Bottom layer exposure can be lowered too for faster resin 3D printing. We recommend making it around 8-12 times longer than your normal layer exposure time. But each printer is a bit different. If it’s hard to remove prints off the build plate, then you can lower the bottom layer exposure. With some of the newest 3D printers, we use bottom layer exposure that is only 4-5 times longer than normal layer exposure. Again, you should go with a longer bottom layer exposure for big, heavy, non-hollowed pieces. For tiny minis, you may get away with a much shorter bottom layer exposure.

Setting No. 7: Use a shorter normal layer exposure

Normal layer exposure is another setting to consider. New users sometimes make a mistake by printing something on one exposure setting, getting a good result, and assuming that they’ve found the perfect exposure time. However, resins can give good results in a range of exposure settings. For example, a model printed with 1.2 s normal layer exposure might look just as good as with 2.2 s exposure.
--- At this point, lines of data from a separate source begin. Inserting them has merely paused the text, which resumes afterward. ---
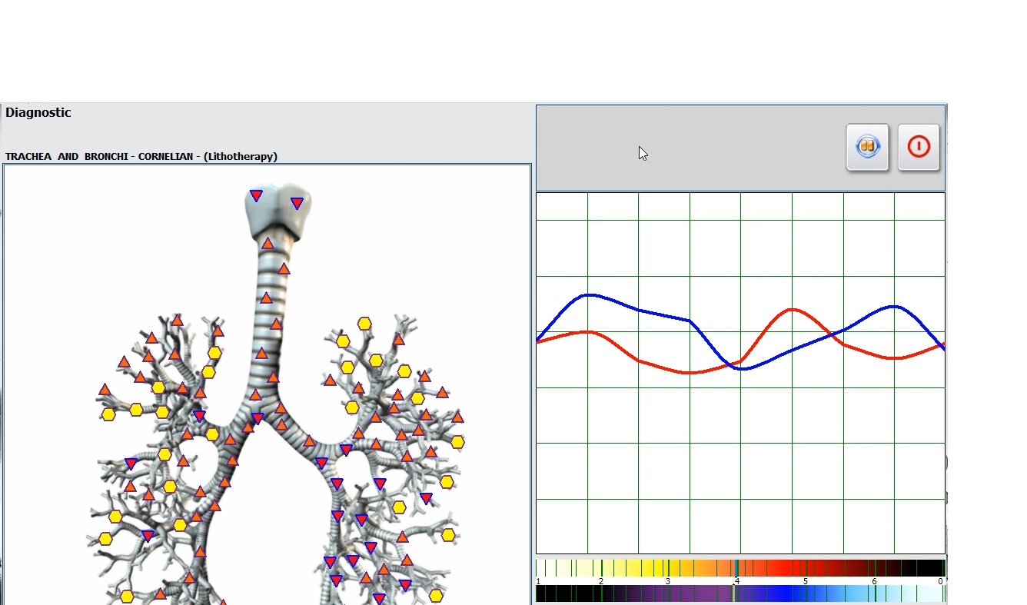Select the left inverted triangle on larynx
The image size is (1027, 605).
pos(256,196)
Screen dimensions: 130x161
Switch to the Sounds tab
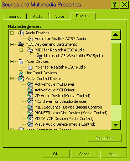[15, 16]
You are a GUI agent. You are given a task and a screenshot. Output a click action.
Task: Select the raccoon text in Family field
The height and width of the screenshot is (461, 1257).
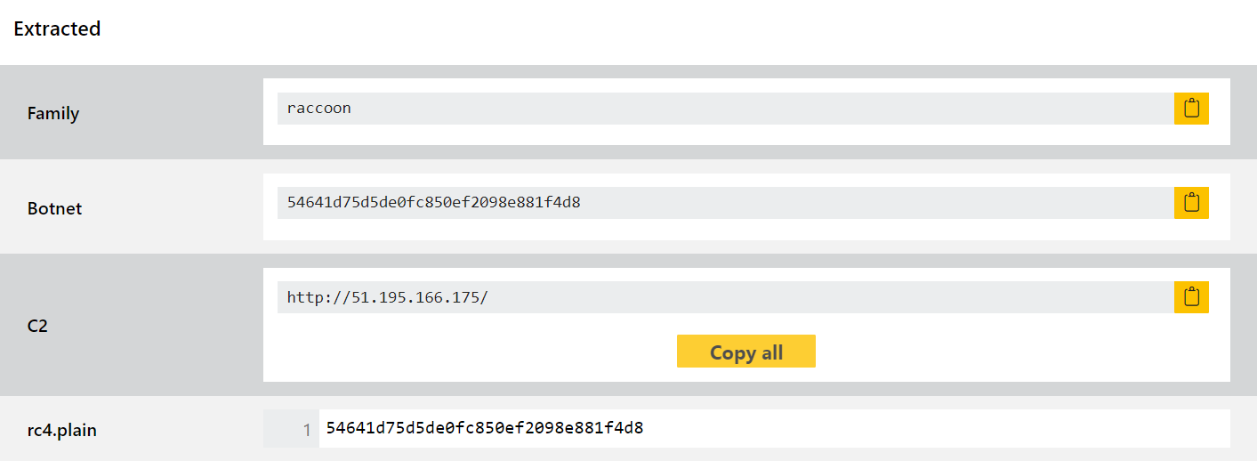point(318,109)
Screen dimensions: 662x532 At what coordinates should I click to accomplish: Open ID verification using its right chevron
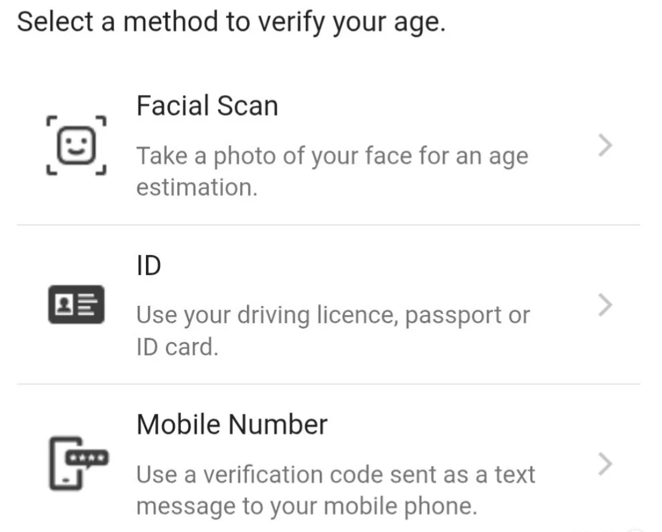(x=605, y=305)
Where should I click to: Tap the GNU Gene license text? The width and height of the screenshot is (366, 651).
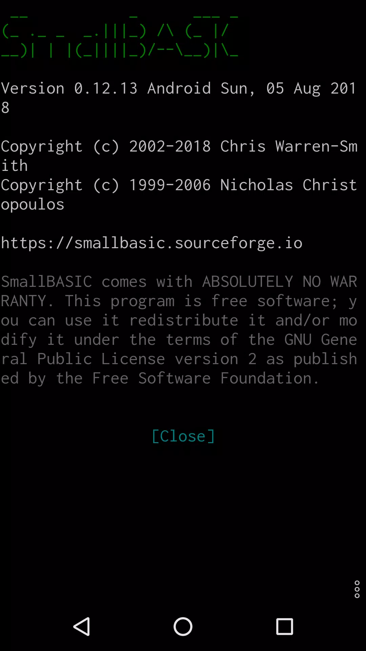coord(321,340)
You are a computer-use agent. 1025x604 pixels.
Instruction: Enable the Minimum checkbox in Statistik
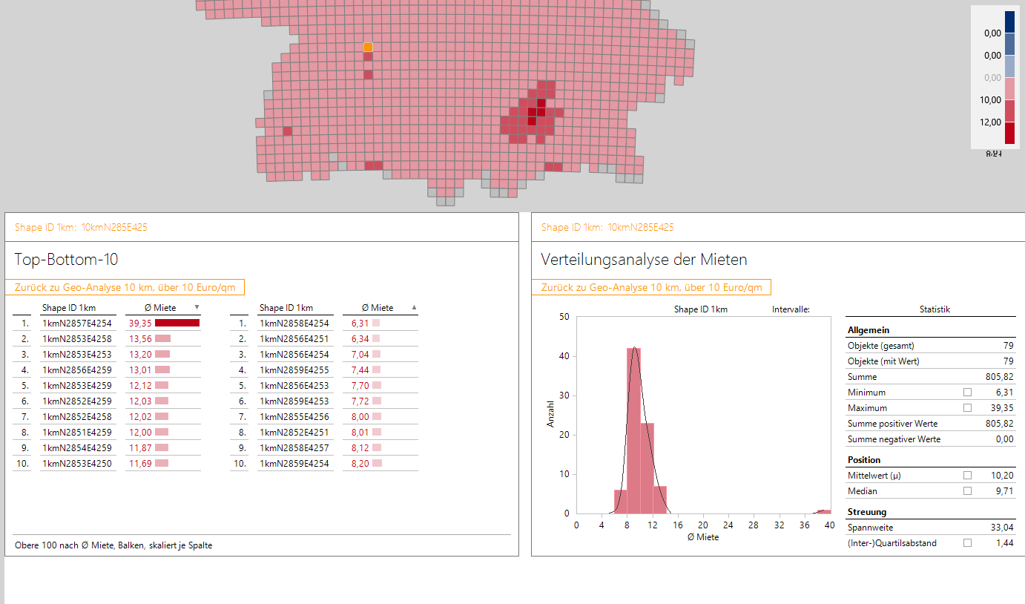point(967,392)
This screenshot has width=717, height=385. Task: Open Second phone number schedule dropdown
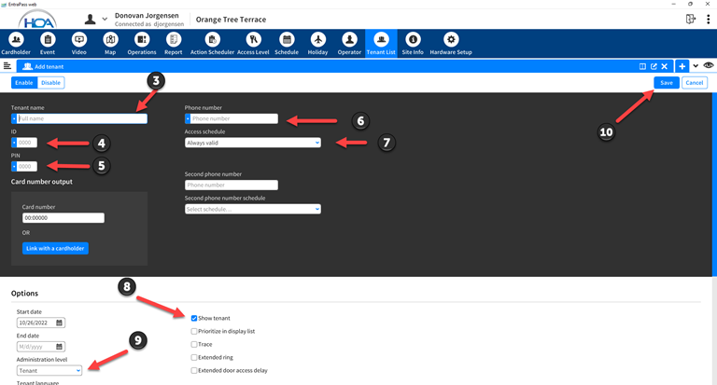252,209
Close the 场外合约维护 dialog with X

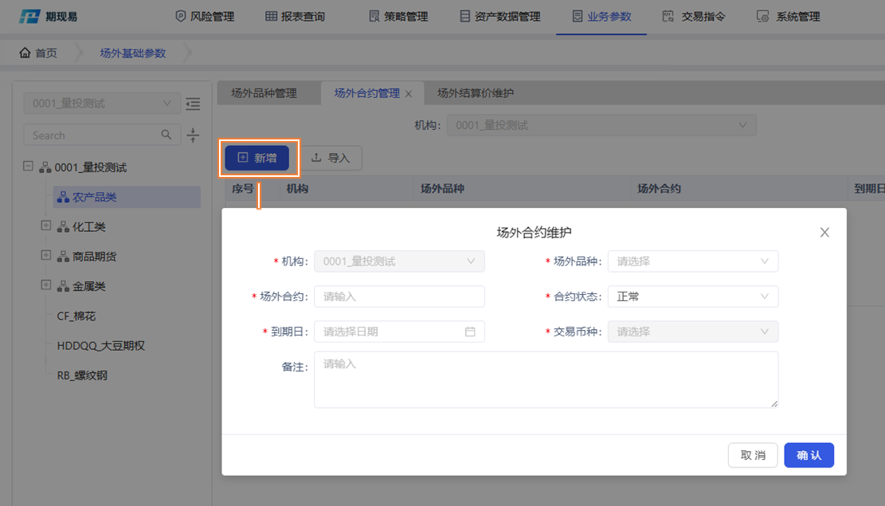click(824, 233)
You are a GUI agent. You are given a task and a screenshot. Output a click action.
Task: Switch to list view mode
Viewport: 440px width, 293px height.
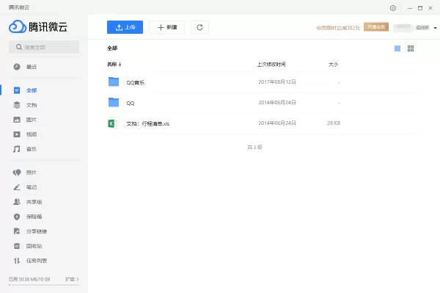click(x=397, y=48)
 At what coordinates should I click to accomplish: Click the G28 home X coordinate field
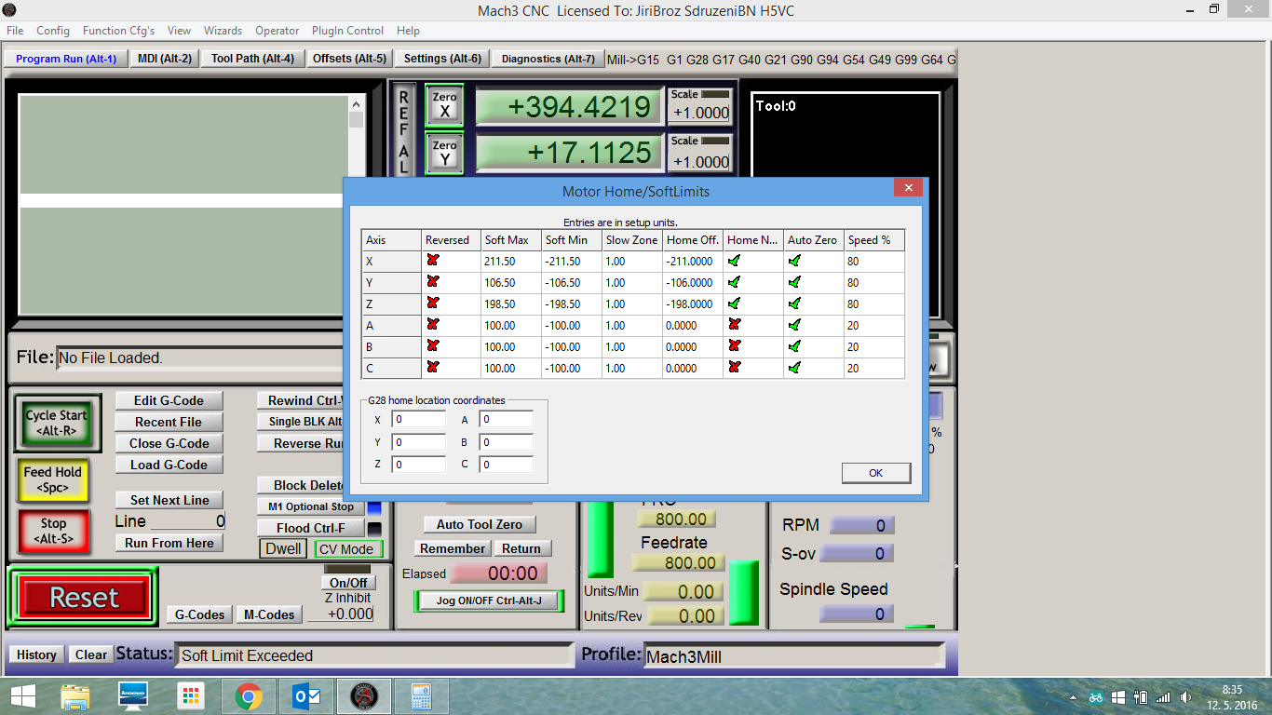(x=419, y=419)
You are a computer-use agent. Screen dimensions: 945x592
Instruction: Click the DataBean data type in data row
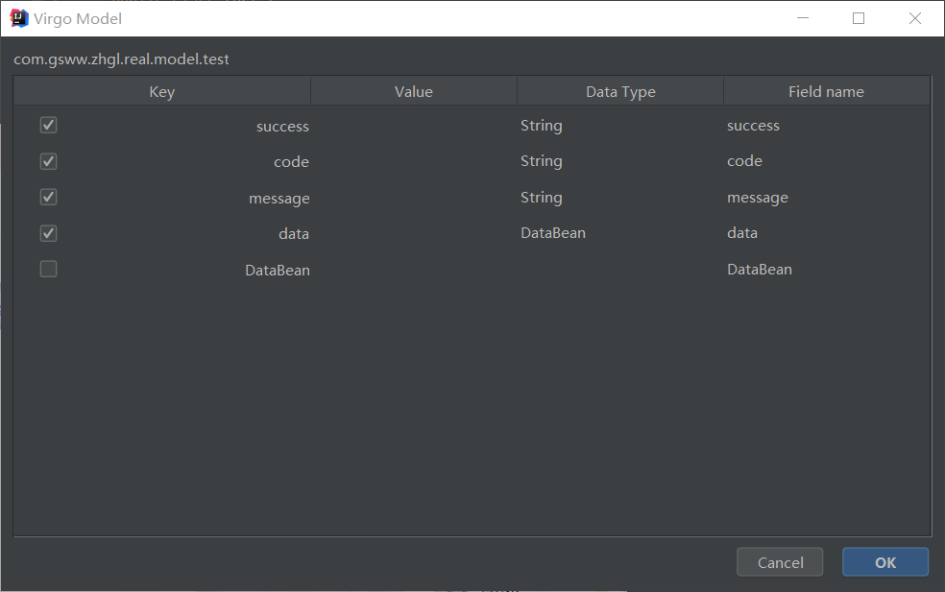tap(553, 232)
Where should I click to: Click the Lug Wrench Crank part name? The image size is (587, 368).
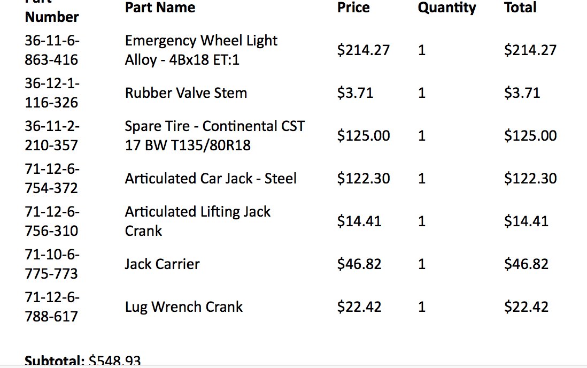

AmeraLabs town settings Exposure Comparison

Printing our AmeraLabs town calibration model with several different exposure settings is a good idea. For example, if we recommend 2.4 seconds as a good starting point, run a few towns at 2.0, 2.3, and 2.5 seconds. Then evaluate the results and see if you would be happy with a shorter exposure. Shorter exposure will give you faster printing.

Setting No. 8: Use a faster retract speed

Retract speed rarely has any impact on the quality of your prints. It could have some importance if you print very delicate items with many thin features. Those can bend a little during fast retraction.

High retract speed could also cause issues when you print with viscous resins. It could create turbulences in resin, resulting in a blooming effect on your prints. This is where rest time after retract becomes super important.

Otherwise, feel free to experiment with faster retract speeds. We managed to get decent prints even with a 300 mm/min retract speed. 

Setting No. 9: Don’t use Rest Time Before Lift and Rest Time After Lift

Rest time before lift makes the printer pause before lifting the build plate after exposure of each layer is finished, while rest time after lift adds another pause at the top of the build plate movement. Both of these pauses don’t do anything important. You can set them to 0 s. The only pause you should definitely use is the rest time after retract

do not use rest time before lift and rest time after lift

Bonus advice: failure is the biggest time waste!

With all of the above being said, a failed 3D print costs both time and money. Pushing the limits of your 3D printer is great. Everyone should learn what their machines are capable of. But, in the end, one big failed print can cost more time to reprint than whatever you have saved over a period of earlier prints. So conservative settings are usually a better choice for important and big projects. Despite that, we encourage you to experiment, explore, learn, enjoy the process, and keep your head up when things go south!